Capítulo 25. En que brevemente declara la tercera canción.
En la noche dichosa,
en secreto, que nadie me veía,
ni yo miraba cosa,
sin otra luz y guía
sino la que en el corazón ardía.
Declaración.
1a.
Continuando el alma la metáfora y semejanza de la noche temporal en esta suya
espiritual, va contando y engrandeciendo las buenas propiedades que hay en ella
1b. Por
medio de ella halló y llevó, para que breve y seguramente consiguiese su
deseado fin.

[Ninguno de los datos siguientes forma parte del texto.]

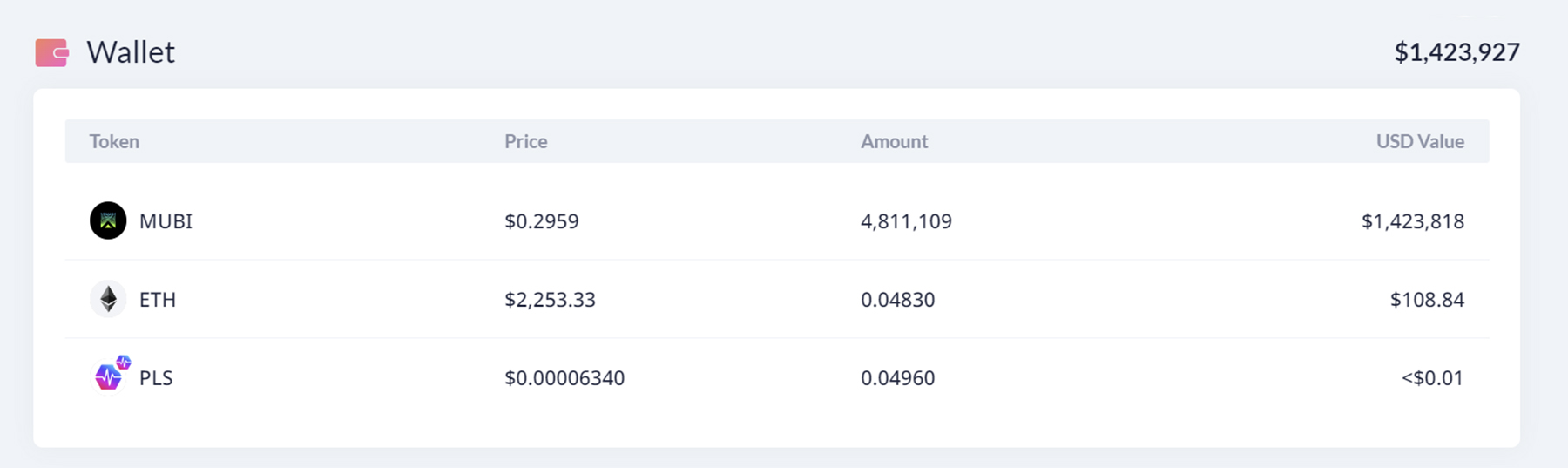
Task: Click the MUBI amount 4,811,109
Action: (x=906, y=221)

De los cuales aquí pone tres.
2. La
primera es que en esta dichosa noche de contemplación lleva Dios el alma por un
tan solitario y secreto modo de contemplación y tan remoto y ajeno del sentido,
que cosa ninguna perteneciente a él, ni toque de criatura, alcanza a llegarle
al alma.
3. La
segunda es por causa de las tinieblas espirituales de esta noche no se detiene
en nada fuera de Dios para ir a él, por cuanto va libre de los obstáculos de
formas y figuras y de las aprensiones naturales, que son las que suelen
empachar el alma para no ser unir siempre con el ser de Dios.
4a. La
tercera es que aunque ni va arrimada a alguna particular luz interior del entendimiento
ni alguna guía exterior, teniéndola privada de todo esto estas oscuras
tinieblas, pero el amor solo que en este tiempo arde es el que guía y mueve al
alma entonces.
4b. La
hace volar a su Dios por el camino de la soledad, sin ella saber cómo y de qué
manera.
4c.
Síguese el verso: En la noche dichosa.